Cette année encore, l’été a été particulièrement agité en bourse. La crise de la dette, celle des monnaies et les révisions des perspectives conjoncturelles ont poussé la volatilité à des niveaux record.

L’agitation se reflète logiquement dans les cours des produits structurés. En temps normal, les émetteurs parviennent toujours à publier un modeste écart entre l’offre et la demande de produits. Sous l’angle de l’émetteur, une protection sur les marchés à terme qui soit rapide et précise est possible en tout temps.

Mais lors d’une tempête boursière, l’exercice est plus compliqué. En général, lorsque les cours chutent, les écarts entre offre et demande s’élargissent. On parle alors d’un élargissement du spread des produits structurés. Les investisseurs qui aimeraient vendre leurs structurés se plaignent de cours «beaucoup trop bas».

A l’inverse, les acheteurs critiquent l’établissement de cours «trop chers». Dans le pire des cas, les investisseurs risquent même de ne pouvoir ni acheter ni vendre en raison de l’absence de cours.

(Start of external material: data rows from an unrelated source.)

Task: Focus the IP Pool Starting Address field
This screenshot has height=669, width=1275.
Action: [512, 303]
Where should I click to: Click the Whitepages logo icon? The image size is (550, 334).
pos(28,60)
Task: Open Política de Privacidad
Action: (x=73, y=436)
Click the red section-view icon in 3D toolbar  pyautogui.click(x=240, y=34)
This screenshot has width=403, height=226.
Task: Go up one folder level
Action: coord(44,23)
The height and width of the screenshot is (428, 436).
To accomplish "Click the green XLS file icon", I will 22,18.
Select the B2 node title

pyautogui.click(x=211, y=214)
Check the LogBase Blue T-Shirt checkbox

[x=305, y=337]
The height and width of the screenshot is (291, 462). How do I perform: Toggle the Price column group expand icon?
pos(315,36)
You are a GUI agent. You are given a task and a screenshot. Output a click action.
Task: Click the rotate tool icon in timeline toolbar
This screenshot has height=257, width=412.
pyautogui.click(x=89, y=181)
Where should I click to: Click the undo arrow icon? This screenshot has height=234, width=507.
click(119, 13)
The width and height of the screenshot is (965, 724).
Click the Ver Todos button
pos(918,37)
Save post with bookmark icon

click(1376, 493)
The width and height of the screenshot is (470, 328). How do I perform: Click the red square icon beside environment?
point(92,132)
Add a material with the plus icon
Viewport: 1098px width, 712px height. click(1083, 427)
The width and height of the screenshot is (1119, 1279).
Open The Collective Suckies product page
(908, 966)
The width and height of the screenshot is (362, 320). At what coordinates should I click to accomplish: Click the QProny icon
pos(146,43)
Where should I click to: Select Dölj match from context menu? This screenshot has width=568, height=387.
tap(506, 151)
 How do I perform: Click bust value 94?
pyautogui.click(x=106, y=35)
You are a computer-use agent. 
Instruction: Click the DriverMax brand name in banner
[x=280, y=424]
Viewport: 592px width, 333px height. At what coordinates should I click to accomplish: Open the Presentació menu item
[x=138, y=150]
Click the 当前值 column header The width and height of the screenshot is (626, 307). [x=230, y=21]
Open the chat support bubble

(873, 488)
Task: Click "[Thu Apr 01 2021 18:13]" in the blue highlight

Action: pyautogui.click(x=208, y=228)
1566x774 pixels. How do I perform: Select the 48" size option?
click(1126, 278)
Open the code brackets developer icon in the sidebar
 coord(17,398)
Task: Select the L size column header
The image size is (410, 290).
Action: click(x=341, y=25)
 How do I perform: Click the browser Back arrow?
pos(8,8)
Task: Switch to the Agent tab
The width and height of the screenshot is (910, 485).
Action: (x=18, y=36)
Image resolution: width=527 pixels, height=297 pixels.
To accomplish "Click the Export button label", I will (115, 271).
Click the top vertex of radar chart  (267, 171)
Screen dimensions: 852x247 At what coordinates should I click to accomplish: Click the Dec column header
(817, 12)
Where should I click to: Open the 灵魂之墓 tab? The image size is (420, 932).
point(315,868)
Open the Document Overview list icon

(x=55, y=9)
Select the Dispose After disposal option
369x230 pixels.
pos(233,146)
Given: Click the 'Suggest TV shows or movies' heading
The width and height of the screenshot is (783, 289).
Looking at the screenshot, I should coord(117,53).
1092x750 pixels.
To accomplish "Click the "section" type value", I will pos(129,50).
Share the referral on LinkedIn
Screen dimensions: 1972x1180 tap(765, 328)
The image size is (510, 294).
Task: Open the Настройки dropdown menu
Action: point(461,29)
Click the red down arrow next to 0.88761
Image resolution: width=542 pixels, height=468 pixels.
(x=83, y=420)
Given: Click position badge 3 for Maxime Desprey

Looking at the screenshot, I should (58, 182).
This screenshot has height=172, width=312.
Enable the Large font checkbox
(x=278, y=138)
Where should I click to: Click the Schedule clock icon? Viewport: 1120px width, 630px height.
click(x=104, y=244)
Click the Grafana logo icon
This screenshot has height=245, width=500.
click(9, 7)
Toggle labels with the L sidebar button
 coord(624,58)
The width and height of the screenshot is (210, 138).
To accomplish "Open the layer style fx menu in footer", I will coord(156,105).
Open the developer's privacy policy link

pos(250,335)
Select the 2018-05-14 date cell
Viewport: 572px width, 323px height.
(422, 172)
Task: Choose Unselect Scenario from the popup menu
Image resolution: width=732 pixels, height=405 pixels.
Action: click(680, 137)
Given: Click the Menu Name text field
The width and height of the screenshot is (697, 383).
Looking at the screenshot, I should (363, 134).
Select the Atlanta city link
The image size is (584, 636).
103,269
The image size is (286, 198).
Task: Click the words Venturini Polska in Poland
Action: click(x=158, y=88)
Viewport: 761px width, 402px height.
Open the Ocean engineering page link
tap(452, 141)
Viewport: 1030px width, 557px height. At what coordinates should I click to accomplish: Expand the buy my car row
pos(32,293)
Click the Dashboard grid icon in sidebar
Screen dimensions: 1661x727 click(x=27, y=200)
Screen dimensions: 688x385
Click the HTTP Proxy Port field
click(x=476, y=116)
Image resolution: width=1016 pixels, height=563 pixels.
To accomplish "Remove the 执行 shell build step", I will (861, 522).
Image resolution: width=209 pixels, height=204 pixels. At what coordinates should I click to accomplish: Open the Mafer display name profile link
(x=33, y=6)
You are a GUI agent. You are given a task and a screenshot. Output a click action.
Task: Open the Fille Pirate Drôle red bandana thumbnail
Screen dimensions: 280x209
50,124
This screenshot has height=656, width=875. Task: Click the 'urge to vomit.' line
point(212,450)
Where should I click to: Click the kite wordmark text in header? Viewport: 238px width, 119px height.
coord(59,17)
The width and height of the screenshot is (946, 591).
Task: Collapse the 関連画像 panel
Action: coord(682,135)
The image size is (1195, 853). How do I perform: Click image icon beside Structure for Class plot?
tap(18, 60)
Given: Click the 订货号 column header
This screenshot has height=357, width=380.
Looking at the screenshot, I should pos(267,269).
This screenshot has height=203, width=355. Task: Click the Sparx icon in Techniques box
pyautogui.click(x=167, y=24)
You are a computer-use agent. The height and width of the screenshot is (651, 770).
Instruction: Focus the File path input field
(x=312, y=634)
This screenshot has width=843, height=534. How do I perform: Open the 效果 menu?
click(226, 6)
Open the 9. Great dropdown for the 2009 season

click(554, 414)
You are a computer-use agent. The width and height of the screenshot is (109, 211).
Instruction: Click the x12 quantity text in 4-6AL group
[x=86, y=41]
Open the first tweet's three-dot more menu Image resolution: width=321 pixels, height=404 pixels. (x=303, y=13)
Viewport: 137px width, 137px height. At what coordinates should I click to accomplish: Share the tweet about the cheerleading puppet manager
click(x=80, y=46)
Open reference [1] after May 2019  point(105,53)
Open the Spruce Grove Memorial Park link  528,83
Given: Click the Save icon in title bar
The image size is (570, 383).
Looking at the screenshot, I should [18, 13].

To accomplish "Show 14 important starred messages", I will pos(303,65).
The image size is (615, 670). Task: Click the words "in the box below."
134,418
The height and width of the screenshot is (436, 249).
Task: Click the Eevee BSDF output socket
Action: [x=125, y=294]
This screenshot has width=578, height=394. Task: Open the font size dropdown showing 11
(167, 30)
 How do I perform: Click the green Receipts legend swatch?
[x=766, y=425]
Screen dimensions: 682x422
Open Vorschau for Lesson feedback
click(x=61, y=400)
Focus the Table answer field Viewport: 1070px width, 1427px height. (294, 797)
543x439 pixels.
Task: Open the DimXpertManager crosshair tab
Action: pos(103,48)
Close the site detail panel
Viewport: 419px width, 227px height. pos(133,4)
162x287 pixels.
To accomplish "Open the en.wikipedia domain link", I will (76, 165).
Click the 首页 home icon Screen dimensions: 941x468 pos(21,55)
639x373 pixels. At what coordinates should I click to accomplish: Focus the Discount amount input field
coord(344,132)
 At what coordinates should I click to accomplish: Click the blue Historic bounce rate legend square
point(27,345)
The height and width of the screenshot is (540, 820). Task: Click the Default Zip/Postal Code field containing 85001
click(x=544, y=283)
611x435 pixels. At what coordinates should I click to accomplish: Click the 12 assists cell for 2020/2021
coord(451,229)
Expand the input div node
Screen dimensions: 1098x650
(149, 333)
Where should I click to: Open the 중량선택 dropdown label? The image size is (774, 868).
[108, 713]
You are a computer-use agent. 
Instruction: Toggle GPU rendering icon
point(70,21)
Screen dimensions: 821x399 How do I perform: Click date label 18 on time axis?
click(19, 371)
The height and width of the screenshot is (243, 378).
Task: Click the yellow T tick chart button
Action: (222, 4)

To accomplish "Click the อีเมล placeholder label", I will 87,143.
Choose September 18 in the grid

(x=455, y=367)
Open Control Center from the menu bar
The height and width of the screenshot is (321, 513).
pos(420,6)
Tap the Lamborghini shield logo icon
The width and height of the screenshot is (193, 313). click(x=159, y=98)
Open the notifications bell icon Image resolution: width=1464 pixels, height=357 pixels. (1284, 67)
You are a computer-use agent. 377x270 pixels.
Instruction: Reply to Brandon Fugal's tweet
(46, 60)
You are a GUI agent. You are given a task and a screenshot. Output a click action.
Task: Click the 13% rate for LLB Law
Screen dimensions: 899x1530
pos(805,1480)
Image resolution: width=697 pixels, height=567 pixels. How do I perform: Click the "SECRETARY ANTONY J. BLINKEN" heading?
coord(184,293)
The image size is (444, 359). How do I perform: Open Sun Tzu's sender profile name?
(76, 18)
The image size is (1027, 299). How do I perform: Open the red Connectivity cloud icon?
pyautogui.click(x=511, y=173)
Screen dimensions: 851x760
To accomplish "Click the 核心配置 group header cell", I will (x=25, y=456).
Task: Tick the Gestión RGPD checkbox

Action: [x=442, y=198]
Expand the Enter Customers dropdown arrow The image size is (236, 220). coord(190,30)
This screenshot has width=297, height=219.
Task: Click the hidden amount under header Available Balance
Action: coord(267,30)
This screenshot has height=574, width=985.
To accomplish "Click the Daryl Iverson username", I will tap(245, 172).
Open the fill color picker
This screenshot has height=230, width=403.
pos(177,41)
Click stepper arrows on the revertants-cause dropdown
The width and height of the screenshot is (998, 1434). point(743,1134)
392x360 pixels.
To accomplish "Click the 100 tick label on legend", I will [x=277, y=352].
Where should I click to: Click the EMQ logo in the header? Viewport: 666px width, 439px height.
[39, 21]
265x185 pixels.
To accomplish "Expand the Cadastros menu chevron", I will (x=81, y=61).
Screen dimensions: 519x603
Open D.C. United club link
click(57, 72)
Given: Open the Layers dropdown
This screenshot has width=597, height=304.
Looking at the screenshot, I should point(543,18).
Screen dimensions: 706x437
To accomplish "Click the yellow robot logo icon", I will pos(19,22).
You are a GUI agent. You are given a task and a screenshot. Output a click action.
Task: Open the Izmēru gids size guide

La qualité de teneur de marché (market making) définit la capacité d’un émetteur à offrir des cours de demande et d’offre en permanence et avec un faible spread. Elle est mesurée depuis mars 2009.

Cette mesure de qualité des teneurs de marché est calculée par Scoach sous la forme du QQM («Quotes Quality Metrics») à l’aune de quatre critères; l’écart moyen, le volume moyen proposé, la disponibilité des cours et l’écart de clôture entre offre et demande. Sur cette base, Derivative Partners calcule quotidiennement un chiffre de liquidité pour chaque produit structuré. Celui-ci contient trois composantes: la disponibilité du cours, le spread maximal et le volume proposé.

Le PMMI a été développé à partir du chiffre de liquidité. Cet indice est une aide à la navigation pratique pour l’investisseur. Il permet en effet de comparer directement la qualité de teneur de marché des émetteurs. La méthode de calcul est aisée à ­comprendre.

Le classement est calculé en fonction de la moyenne des chiffres de liquidité des différents produits structurés sur base mensuelle. Pour des raisons de lisibilité, seuls les émetteurs ayant au moins 20 produits cotés sont pris en considération. Le graphique permet d’observer les émetteurs qui assurent réellement la liquidité de leurs produits. Un PMMI de 90 points ou davantage correspond à une très bonne note, entre 80 et 90 à une note satisfaisante à bonne, en dessous de 80 points à une note insuffisante.

Le baromètre PMMI, qui est publié par payoff, s’est bien établi dans le marché, y compris au sein des émetteurs. Actuellement, les meilleurs émetteurs de produits structurés, selon leur qualité de faiseur de marché, comprennent Clariden Leu, EFG FP, Vontobel, Sarasin et Julius Baer.

La Commerz­bank présente temporairement quelques faiblesses, même si la liquidité reste bonne, et redescend au milieu du peloton, entourée de la ZKB, RBS, Credit Suisse et UBS. Les banques en phase ascendante sont Rabobank et JP Morgan. A l’inverse, la Deutsche Bank montre une réelle faiblesse depuis quelque temps déjà.

Des efforts sérieux sont à accomplir au sein des banques dont le PMMI est inférieur à 80. La liste comprend Barclays Bank, Merrill Lynch et Société Générale, un trio avec des PMMI assez douteux. L’indice devrait servir d’incitation à améliorer le travail de teneur de marché. Les banques qui figurent en haut de classement profitent d’un excellent argument de vente.

Un conseil pour terminer: Un jour particulier devrait être ­considéré avec prudence par l’investisseur, le troisième vendredi à la fin d’un trimestre, lors de l’échéance des contrats à terme. La volatilité y est élevée et le risque de liquidité plus élevé.